As an election year gets underway, pressure is mounting on political parties to explain how they will act on rare disorders care.
Rare Disease Day tomorrow marks the start of Rare Disorders Month and 583 days since the Government agreed to New Zealand’s first Rare Disorders Strategy. While a recent hui between Health Minister Simeon Brown, implementation agencies and stakeholders has been welcomed as a positive step by Rare Disorders NZ (RDNZ), formal implementation has yet to begin.
RDNZ says the delay of nearly two years continues to affect an estimated 300,000 New Zealanders living with a rare disorder, many of which start in childhood and are lifelong.
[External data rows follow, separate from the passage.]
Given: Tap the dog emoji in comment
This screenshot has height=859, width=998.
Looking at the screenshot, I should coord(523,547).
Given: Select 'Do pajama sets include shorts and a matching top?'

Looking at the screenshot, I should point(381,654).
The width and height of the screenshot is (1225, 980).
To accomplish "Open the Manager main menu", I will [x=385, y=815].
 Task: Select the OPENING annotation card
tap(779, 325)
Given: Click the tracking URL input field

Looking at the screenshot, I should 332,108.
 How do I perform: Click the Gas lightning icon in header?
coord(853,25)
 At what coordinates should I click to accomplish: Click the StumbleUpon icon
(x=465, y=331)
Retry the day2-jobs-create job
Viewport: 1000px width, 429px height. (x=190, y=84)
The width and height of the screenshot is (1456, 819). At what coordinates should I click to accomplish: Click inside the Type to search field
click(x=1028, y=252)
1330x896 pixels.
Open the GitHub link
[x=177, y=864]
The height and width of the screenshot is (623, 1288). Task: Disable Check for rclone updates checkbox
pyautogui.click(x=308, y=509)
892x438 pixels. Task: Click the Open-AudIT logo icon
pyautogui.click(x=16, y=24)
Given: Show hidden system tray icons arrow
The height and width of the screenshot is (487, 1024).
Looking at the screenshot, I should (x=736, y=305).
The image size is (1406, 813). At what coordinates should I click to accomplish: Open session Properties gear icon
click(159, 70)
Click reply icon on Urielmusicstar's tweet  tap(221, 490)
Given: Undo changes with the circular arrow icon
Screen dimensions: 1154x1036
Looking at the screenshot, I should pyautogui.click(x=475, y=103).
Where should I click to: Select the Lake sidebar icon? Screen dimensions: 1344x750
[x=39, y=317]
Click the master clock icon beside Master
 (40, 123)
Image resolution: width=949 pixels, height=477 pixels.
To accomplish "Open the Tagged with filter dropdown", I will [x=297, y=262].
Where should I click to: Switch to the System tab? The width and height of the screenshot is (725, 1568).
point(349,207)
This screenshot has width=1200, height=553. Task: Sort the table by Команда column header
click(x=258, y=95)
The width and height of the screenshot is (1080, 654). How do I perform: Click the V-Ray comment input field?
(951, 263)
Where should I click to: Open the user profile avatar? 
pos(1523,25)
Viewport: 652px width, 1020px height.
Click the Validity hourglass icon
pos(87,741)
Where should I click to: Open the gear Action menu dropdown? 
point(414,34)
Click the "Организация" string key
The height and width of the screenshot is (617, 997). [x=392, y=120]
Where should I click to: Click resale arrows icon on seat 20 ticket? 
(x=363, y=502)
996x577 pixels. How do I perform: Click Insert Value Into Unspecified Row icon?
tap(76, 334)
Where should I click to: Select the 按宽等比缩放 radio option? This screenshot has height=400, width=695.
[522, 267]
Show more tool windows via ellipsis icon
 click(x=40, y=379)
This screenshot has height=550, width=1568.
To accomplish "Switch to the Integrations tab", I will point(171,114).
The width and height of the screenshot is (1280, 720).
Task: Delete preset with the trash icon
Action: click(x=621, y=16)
RDNZ Chief Executive, Chris Higgins, says the organisation has written to all political parties seeking clear commitments for how they would act on priorities important to the rare disorder community. These include early and accurate diagnosis, planned clinical care pathways, access to medicines, disability and social supports, workforce development, research and national data collection.
“Implementing the Rare Disorders Strategy is an important first step to progress improvements on many of these issues. Election year presents an opportunity for all parties to show how they would turn the Strategy into action for New Zealanders living with rare disorders and their families,” Higgins says.
For families, the consequences of delay in diagnosis could be life changing.
Sophia Ama was three days old when her mother Brooke Ama noticed her becoming grey, floppy and refusing to feed.
“She was quivering and I knew something was seriously wrong,” Brooke says.
Sophia was urgently transferred to Starship’s paediatric intensive care unit, where she was placed on life support and dialysis before being diagnosed with a rare metabolic genetic condition, Propionic Acidemia. Doctors told her parents that if treatment did not start that night, there was only a five percent chance she would survive.
“Early diagnosis gave Sophia a chance. Without it, she wouldn’t be here,” Brooke says.
Chris Higgins says, unlike Sophia, over half of New Zealanders with rare disorders wait more than a year for diagnosis.
“Each year during Rare Disorders Month in March we have seen the wider community show up for Rare, supporting one another. The question now is whether the current and successive governments will do the same and implement the changes that would improve diagnosis and other outcomes,” Higgins says.
Tomorrow night, 49 landmarks across the country will light up for Rare as the community gets ready for a month of activity to raise awareness.
Rare Disorders NZ is a charitable organisation that is currently the only source of support, data and advocacy for the 300,000 New Zealanders living with a rare condition.